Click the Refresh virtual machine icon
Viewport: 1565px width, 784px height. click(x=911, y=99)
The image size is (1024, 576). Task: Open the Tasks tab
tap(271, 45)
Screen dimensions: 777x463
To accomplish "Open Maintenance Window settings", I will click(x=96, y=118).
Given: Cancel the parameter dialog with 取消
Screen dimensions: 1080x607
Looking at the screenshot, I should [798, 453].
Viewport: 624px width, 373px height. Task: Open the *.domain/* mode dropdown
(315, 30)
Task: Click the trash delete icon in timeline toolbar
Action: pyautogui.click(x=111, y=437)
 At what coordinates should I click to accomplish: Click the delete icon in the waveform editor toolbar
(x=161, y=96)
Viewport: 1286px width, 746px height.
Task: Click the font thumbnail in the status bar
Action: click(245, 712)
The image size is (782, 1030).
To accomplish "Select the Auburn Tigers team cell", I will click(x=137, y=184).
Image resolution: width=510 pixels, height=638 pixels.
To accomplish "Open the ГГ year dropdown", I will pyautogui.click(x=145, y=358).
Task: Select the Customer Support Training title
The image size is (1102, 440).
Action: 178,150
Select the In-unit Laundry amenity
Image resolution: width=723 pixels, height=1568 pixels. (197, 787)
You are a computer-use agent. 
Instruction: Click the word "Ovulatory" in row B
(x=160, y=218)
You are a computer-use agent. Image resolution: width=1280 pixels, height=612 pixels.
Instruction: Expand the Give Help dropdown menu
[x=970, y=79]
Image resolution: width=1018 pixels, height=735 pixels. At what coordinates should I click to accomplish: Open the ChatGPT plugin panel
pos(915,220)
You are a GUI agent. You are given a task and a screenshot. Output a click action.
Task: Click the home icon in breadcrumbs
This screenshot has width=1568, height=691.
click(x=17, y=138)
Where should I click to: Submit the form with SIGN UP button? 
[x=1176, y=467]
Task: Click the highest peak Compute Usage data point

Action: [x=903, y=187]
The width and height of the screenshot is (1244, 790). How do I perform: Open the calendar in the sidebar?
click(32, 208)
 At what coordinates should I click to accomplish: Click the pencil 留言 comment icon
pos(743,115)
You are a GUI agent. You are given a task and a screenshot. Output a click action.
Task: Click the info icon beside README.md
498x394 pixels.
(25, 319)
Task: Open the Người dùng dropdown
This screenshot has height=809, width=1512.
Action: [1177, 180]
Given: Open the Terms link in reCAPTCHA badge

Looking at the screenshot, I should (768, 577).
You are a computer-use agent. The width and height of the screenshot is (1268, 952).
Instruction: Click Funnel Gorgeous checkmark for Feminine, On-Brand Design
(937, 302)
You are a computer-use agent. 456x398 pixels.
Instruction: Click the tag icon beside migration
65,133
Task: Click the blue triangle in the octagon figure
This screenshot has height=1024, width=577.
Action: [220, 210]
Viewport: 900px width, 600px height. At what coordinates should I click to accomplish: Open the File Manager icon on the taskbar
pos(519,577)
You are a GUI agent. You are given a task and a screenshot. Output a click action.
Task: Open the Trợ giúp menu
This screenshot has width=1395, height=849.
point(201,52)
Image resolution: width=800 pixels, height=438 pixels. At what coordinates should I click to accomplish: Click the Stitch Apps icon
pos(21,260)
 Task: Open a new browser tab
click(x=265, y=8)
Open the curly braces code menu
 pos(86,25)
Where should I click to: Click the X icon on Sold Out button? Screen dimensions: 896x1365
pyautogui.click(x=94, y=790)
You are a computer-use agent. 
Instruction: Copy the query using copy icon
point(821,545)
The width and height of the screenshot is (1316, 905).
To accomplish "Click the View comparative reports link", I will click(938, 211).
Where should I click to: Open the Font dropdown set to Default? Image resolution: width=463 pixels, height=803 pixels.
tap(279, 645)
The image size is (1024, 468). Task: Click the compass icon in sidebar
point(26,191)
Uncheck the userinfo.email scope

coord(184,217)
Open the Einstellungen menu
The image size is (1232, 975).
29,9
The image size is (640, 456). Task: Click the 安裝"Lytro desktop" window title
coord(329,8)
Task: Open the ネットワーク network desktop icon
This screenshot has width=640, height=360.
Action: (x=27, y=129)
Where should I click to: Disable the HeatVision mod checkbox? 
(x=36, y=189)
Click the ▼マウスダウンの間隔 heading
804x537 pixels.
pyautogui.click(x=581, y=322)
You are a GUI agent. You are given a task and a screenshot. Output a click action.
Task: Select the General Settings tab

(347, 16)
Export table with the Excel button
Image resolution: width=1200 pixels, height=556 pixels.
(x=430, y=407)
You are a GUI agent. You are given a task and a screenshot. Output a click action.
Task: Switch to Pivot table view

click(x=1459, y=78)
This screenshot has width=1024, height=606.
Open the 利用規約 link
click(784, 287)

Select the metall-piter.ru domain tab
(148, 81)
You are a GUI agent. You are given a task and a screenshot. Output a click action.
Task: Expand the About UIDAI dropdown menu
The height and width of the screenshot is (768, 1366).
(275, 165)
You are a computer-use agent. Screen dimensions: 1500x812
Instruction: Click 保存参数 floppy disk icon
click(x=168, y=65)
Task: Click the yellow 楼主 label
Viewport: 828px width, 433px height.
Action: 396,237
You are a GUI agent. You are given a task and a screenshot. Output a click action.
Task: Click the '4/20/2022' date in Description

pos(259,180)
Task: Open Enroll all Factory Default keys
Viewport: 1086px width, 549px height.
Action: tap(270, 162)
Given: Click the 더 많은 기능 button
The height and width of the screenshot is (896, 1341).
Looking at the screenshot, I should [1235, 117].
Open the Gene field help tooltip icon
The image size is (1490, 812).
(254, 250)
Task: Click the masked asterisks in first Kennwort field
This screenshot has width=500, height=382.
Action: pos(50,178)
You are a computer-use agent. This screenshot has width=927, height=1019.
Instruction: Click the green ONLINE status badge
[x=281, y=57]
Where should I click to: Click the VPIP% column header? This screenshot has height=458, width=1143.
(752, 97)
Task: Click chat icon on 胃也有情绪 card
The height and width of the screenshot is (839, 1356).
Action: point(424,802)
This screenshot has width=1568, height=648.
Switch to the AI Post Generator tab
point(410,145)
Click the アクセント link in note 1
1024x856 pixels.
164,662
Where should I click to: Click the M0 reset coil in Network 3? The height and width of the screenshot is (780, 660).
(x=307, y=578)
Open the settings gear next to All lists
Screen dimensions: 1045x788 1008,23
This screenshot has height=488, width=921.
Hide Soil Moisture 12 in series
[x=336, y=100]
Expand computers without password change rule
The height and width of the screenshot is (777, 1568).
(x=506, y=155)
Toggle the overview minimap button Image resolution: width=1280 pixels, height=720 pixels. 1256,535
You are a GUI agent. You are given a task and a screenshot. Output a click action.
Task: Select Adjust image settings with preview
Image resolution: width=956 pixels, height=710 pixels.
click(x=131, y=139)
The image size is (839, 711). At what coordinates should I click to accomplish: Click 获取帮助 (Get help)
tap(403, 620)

----------------------------------------

§ What to produce
What you return must match the records above exactly, line for line.

§ Result
Click the Refresh virtual machine icon
Viewport: 1565px width, 784px height. click(x=911, y=99)
The image size is (1024, 576). Task: Open the Tasks tab
tap(271, 45)
Screen dimensions: 777x463
To accomplish "Open Maintenance Window settings", I will click(x=96, y=118).
Given: Cancel the parameter dialog with 取消
Screen dimensions: 1080x607
Looking at the screenshot, I should [798, 453].
Viewport: 624px width, 373px height. Task: Open the *.domain/* mode dropdown
(315, 30)
Task: Click the trash delete icon in timeline toolbar
Action: pyautogui.click(x=111, y=437)
 At what coordinates should I click to accomplish: Click the delete icon in the waveform editor toolbar
(x=161, y=96)
Viewport: 1286px width, 746px height.
Task: Click the font thumbnail in the status bar
Action: click(245, 712)
The image size is (782, 1030).
To accomplish "Select the Auburn Tigers team cell", I will click(x=137, y=184).
Image resolution: width=510 pixels, height=638 pixels.
To accomplish "Open the ГГ year dropdown", I will pyautogui.click(x=145, y=358).
Task: Select the Customer Support Training title
The image size is (1102, 440).
Action: 178,150
Select the In-unit Laundry amenity
Image resolution: width=723 pixels, height=1568 pixels. (197, 787)
You are a computer-use agent. 
Instruction: Click the word "Ovulatory" in row B
(x=160, y=218)
You are a computer-use agent. Image resolution: width=1280 pixels, height=612 pixels.
Instruction: Expand the Give Help dropdown menu
[x=970, y=79]
Image resolution: width=1018 pixels, height=735 pixels. At what coordinates should I click to accomplish: Open the ChatGPT plugin panel
pos(915,220)
You are a GUI agent. You are given a task and a screenshot. Output a click action.
Task: Click the home icon in breadcrumbs
This screenshot has width=1568, height=691.
click(x=17, y=138)
Where should I click to: Submit the form with SIGN UP button? 
[x=1176, y=467]
Task: Click the highest peak Compute Usage data point

Action: [x=903, y=187]
The width and height of the screenshot is (1244, 790). How do I perform: Open the calendar in the sidebar?
click(32, 208)
 At what coordinates should I click to accomplish: Click the pencil 留言 comment icon
pos(743,115)
You are a GUI agent. You are given a task and a screenshot. Output a click action.
Task: Click the info icon beside README.md
498x394 pixels.
(25, 319)
Task: Open the Người dùng dropdown
This screenshot has height=809, width=1512.
Action: [1177, 180]
Given: Open the Terms link in reCAPTCHA badge

Looking at the screenshot, I should (768, 577).
You are a computer-use agent. The width and height of the screenshot is (1268, 952).
Instruction: Click Funnel Gorgeous checkmark for Feminine, On-Brand Design
(937, 302)
You are a computer-use agent. 456x398 pixels.
Instruction: Click the tag icon beside migration
65,133
Task: Click the blue triangle in the octagon figure
This screenshot has height=1024, width=577.
Action: [220, 210]
Viewport: 900px width, 600px height. At what coordinates should I click to accomplish: Open the File Manager icon on the taskbar
pos(519,577)
You are a GUI agent. You are given a task and a screenshot. Output a click action.
Task: Open the Trợ giúp menu
This screenshot has width=1395, height=849.
point(201,52)
Image resolution: width=800 pixels, height=438 pixels. At what coordinates should I click to accomplish: Click the Stitch Apps icon
pos(21,260)
 Task: Open a new browser tab
click(x=265, y=8)
Open the curly braces code menu
 pos(86,25)
Where should I click to: Click the X icon on Sold Out button? Screen dimensions: 896x1365
pyautogui.click(x=94, y=790)
You are a computer-use agent. 
Instruction: Copy the query using copy icon
point(821,545)
The width and height of the screenshot is (1316, 905).
To accomplish "Click the View comparative reports link", I will click(938, 211).
Where should I click to: Open the Font dropdown set to Default? Image resolution: width=463 pixels, height=803 pixels.
tap(279, 645)
The image size is (1024, 468). Task: Click the compass icon in sidebar
point(26,191)
Uncheck the userinfo.email scope

coord(184,217)
Open the Einstellungen menu
The image size is (1232, 975).
29,9
The image size is (640, 456). Task: Click the 安裝"Lytro desktop" window title
coord(329,8)
Task: Open the ネットワーク network desktop icon
This screenshot has width=640, height=360.
Action: (x=27, y=129)
Where should I click to: Disable the HeatVision mod checkbox? 
(x=36, y=189)
Click the ▼マウスダウンの間隔 heading
804x537 pixels.
pyautogui.click(x=581, y=322)
You are a GUI agent. You are given a task and a screenshot. Output a click action.
Task: Select the General Settings tab

(347, 16)
Export table with the Excel button
Image resolution: width=1200 pixels, height=556 pixels.
(x=430, y=407)
You are a GUI agent. You are given a task and a screenshot. Output a click action.
Task: Switch to Pivot table view

click(x=1459, y=78)
This screenshot has width=1024, height=606.
Open the 利用規約 link
click(784, 287)

Select the metall-piter.ru domain tab
(148, 81)
You are a GUI agent. You are given a task and a screenshot. Output a click action.
Task: Expand the About UIDAI dropdown menu
The height and width of the screenshot is (768, 1366).
(275, 165)
You are a computer-use agent. Screen dimensions: 1500x812
Instruction: Click 保存参数 floppy disk icon
click(x=168, y=65)
Task: Click the yellow 楼主 label
Viewport: 828px width, 433px height.
Action: 396,237
You are a GUI agent. You are given a task and a screenshot. Output a click action.
Task: Click the '4/20/2022' date in Description

pos(259,180)
Task: Open Enroll all Factory Default keys
Viewport: 1086px width, 549px height.
Action: tap(270, 162)
Given: Click the 더 많은 기능 button
The height and width of the screenshot is (896, 1341).
Looking at the screenshot, I should [1235, 117].
Open the Gene field help tooltip icon
The image size is (1490, 812).
(254, 250)
Task: Click the masked asterisks in first Kennwort field
This screenshot has width=500, height=382.
Action: pos(50,178)
You are a computer-use agent. This screenshot has width=927, height=1019.
Instruction: Click the green ONLINE status badge
[x=281, y=57]
Where should I click to: Click the VPIP% column header? This screenshot has height=458, width=1143.
(752, 97)
Task: Click chat icon on 胃也有情绪 card
The height and width of the screenshot is (839, 1356).
Action: point(424,802)
This screenshot has width=1568, height=648.
Switch to the AI Post Generator tab
point(410,145)
Click the アクセント link in note 1
1024x856 pixels.
164,662
Where should I click to: Click the M0 reset coil in Network 3? The height and width of the screenshot is (780, 660).
(x=307, y=578)
Open the settings gear next to All lists
Screen dimensions: 1045x788 1008,23
This screenshot has height=488, width=921.
Hide Soil Moisture 12 in series
[x=336, y=100]
Expand computers without password change rule
The height and width of the screenshot is (777, 1568).
(x=506, y=155)
Toggle the overview minimap button Image resolution: width=1280 pixels, height=720 pixels. 1256,535
You are a GUI agent. You are given a task and a screenshot. Output a click action.
Task: Select Adjust image settings with preview
Image resolution: width=956 pixels, height=710 pixels.
click(x=131, y=139)
The image size is (839, 711). At what coordinates should I click to accomplish: Click 获取帮助 (Get help)
tap(403, 620)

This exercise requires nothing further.